* **Records**:
____________
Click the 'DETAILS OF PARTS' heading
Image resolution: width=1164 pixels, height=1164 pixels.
____________
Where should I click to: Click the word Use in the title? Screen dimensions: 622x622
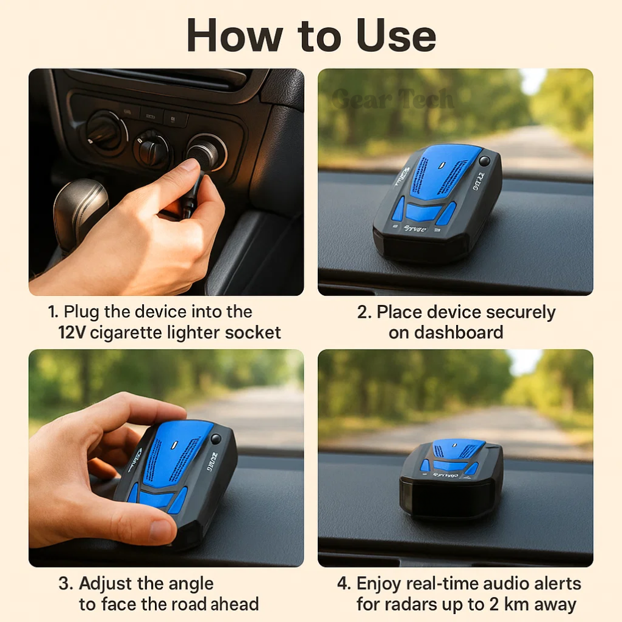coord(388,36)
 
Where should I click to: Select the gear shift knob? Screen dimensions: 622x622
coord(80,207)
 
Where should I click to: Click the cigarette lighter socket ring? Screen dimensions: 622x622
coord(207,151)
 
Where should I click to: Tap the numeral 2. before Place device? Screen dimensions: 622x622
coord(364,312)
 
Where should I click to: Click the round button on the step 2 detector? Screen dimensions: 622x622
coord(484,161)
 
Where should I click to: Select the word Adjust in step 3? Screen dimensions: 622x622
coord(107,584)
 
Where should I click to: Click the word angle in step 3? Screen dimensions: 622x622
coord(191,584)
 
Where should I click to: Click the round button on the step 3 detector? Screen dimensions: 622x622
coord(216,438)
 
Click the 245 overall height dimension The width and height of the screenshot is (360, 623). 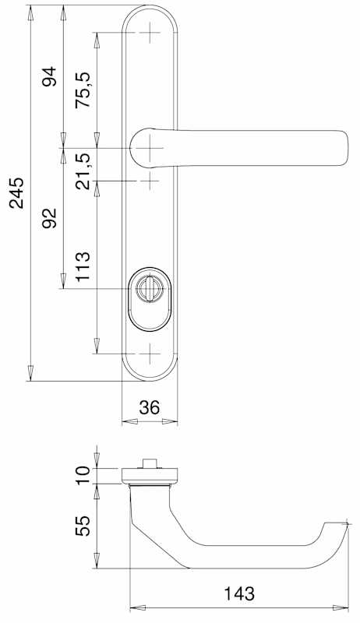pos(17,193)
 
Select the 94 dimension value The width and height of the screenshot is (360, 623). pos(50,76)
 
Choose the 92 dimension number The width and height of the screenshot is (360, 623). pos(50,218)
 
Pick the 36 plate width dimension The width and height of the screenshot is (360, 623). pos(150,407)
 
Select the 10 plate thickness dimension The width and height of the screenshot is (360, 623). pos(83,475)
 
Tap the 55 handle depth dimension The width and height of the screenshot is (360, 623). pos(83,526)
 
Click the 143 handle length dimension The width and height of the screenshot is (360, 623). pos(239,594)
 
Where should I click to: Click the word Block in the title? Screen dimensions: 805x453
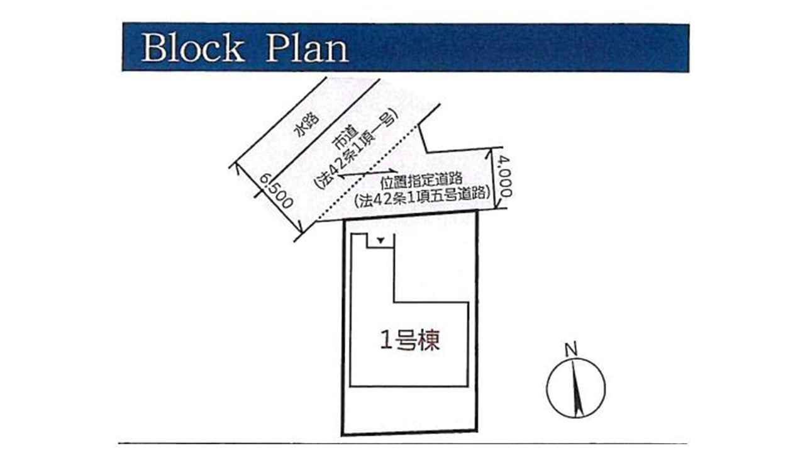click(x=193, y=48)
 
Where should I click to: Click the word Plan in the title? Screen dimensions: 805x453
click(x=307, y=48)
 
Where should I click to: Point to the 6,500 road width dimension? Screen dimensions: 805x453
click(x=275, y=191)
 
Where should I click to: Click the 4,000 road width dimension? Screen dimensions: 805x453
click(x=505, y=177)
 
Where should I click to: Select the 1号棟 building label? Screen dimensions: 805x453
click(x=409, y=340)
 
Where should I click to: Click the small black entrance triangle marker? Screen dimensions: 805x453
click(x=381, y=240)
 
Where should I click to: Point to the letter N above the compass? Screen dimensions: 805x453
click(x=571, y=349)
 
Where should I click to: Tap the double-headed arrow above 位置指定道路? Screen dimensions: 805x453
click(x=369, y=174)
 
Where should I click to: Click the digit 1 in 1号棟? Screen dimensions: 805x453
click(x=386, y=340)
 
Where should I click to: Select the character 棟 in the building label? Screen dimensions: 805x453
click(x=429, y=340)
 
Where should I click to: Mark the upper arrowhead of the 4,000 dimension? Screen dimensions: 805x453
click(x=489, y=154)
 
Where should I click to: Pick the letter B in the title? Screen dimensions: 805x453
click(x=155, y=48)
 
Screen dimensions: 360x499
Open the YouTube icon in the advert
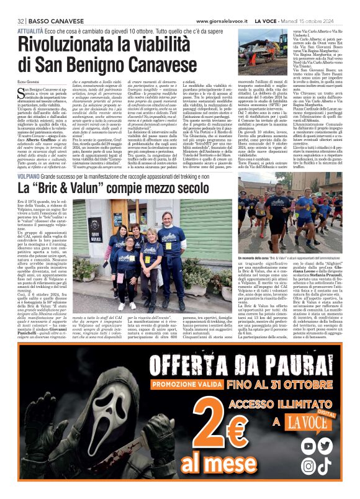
____________
* **The task**:
Can you format the part above that opens with the line containing "Click the 'DETAILS OF PARTS' heading" and closes with the line containing "Image resolution: width=1164" as a numbered list, both of those lines included and blank lines left out?

* **Worked solution**:
1. Click the 'DETAILS OF PARTS' heading
2. Image resolution: width=1164 pixels, height=1164 pixels.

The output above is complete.